Dr. Roger S. Blumenthal of Johns Hopkins Ciccarone Center for the Prevention of Heart Disease, said that since the trial was originally designed as a 360-patient study, continuing the study until all patients had completed the trial would have provided more compelling evidence.
"The absolute difference might have gotten smaller, or it might have gotten bigger," Blumenthal told MedPage Today.
He made that same point in an editorial that was published along with the study.
The premature termination, as he and his Hopkins colleague Dr. Erin D. Michos, wrote, "was unfortunate and may exaggerate the potential benefit of niacin therapy."
But Blumenthal agreed that Taylor made a valid point about the lack of clinical equipoise and said the investigators clearly had a right to terminate the study.
Dr. John J. P. Kastelein of the Academic Medical Center in Meibergdreef, the Netherlands, also faulted the early termination of the trial. Kastelein, who served as discussant for the trial, also co-authored a second editorial NEJM editorial that was published along with the trial results.
At a press conference, Kastelein said early termination opened the door to "random results."
Because of his leading role in trials that have investigated ezetimibe, Kastelein's NEJM editorial offered what where arguably the most interesting comments about ARBITER 6-HALTS
He was lead author and prinicipal investigator of the ENHANCE trial, another study that sought to prove a benefit for ezetimibe in slowing plaque progression.
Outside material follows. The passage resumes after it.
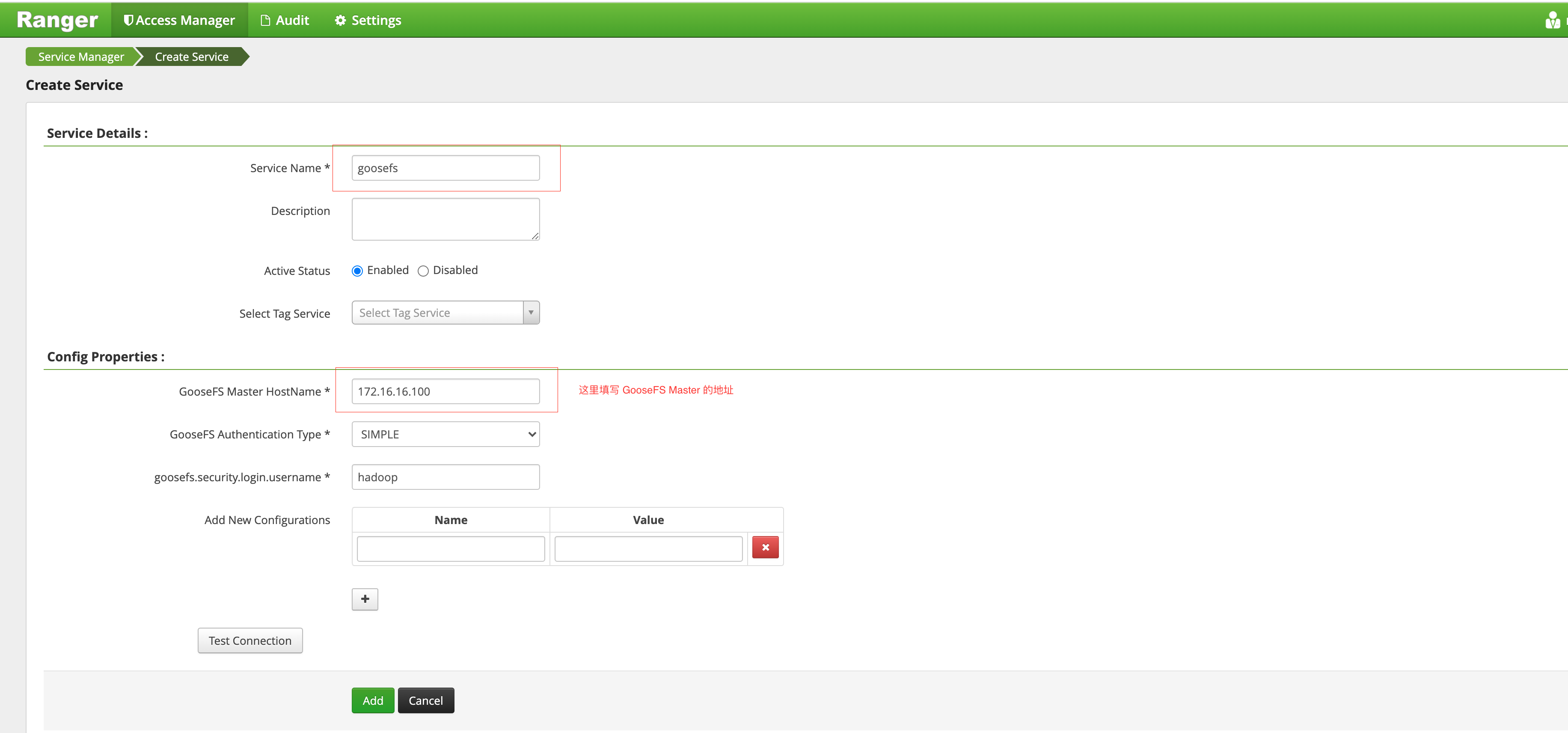The width and height of the screenshot is (1568, 733).
Task: Open the GooseFS Authentication Type dropdown
Action: pyautogui.click(x=445, y=434)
ENHANCE, like ARBITER, relied on measurement of the artery wall to compare the efficacy of a statin (simvastatin) alone to the combination of ezetimibe and simvastatin marketed as Vytorin.
That trial was also negative. and when it was reported at the American College of Cardiology and simultaneously published in NEJM, Taylor wrote an editorial suggesting that ezetimibe was being overused.
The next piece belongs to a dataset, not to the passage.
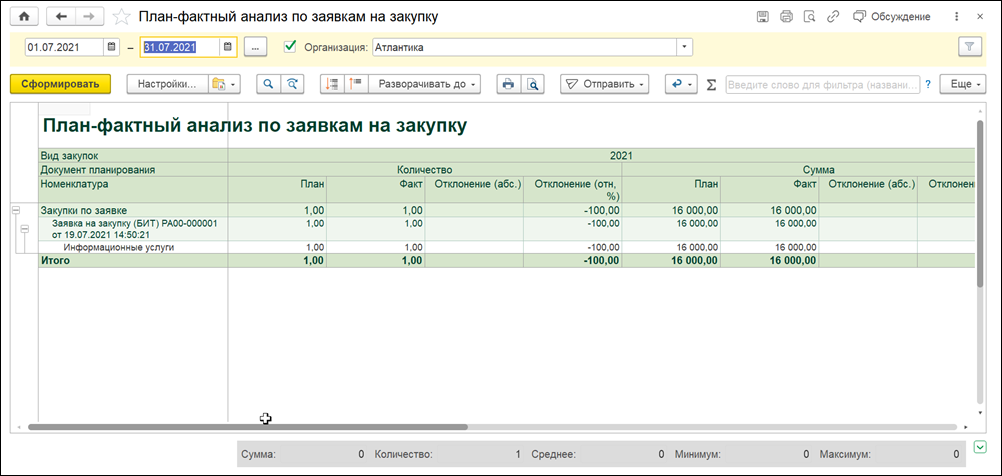
Task: Click the Сформировать button
Action: [61, 84]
In his turn as editorialist, Kastelein agreed with the ARBITER 6-HALTS investigators, writing that the results "available to date provide support for the concept that the use of statins to reduce LDL cholesterol to target levels with the subsequent addition of a drug to raise HDL cholesterol levels (niacin), rather than a drug to lower LDL cholesterol levels (ezetimibe), is a more effective treatment for patient at high cardiovascular risk."
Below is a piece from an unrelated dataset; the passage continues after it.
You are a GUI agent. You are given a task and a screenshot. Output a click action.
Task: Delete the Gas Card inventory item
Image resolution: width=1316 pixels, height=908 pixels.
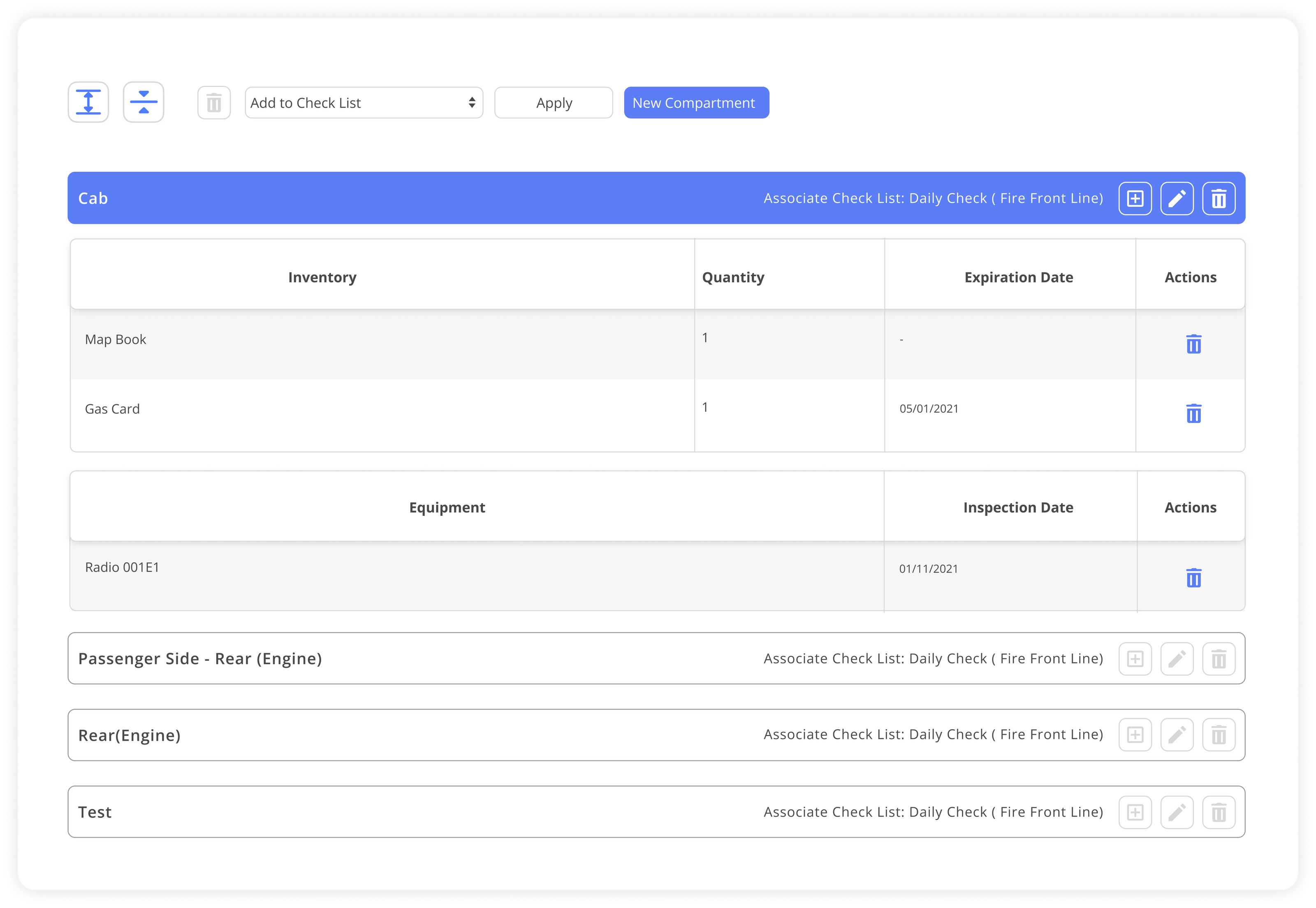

Ezetimibe and the ezetimibe/simvastatin combo pill were developed by Merck/Schering-Plough, a joint development agreement that has now evolved into a merger between the two pharmaceutical giants.
Early Saturday morning, Merck issued a press release confirming completion of the merger, stating, "Merck today confirms and underscores its commitment to marketing and developing cardiovascular medicines for a range of cardiovascular disorders."
In response to ARBITER 6-HALTS, Merck issued a seven-page statement confirming its continued support of its ezetimibe products.
"The results of the small ARBITER 6 study do not, in any way, change our view of Zetia and Vytorin as effective medicines for fighting LDL cholesterol," said Peter S. Kim, president of Merck Research Laboratories.
Dr. Douglas Weaver, immediate past president of the American College of Cardiology, called niacin "an effective, but underutilized drug."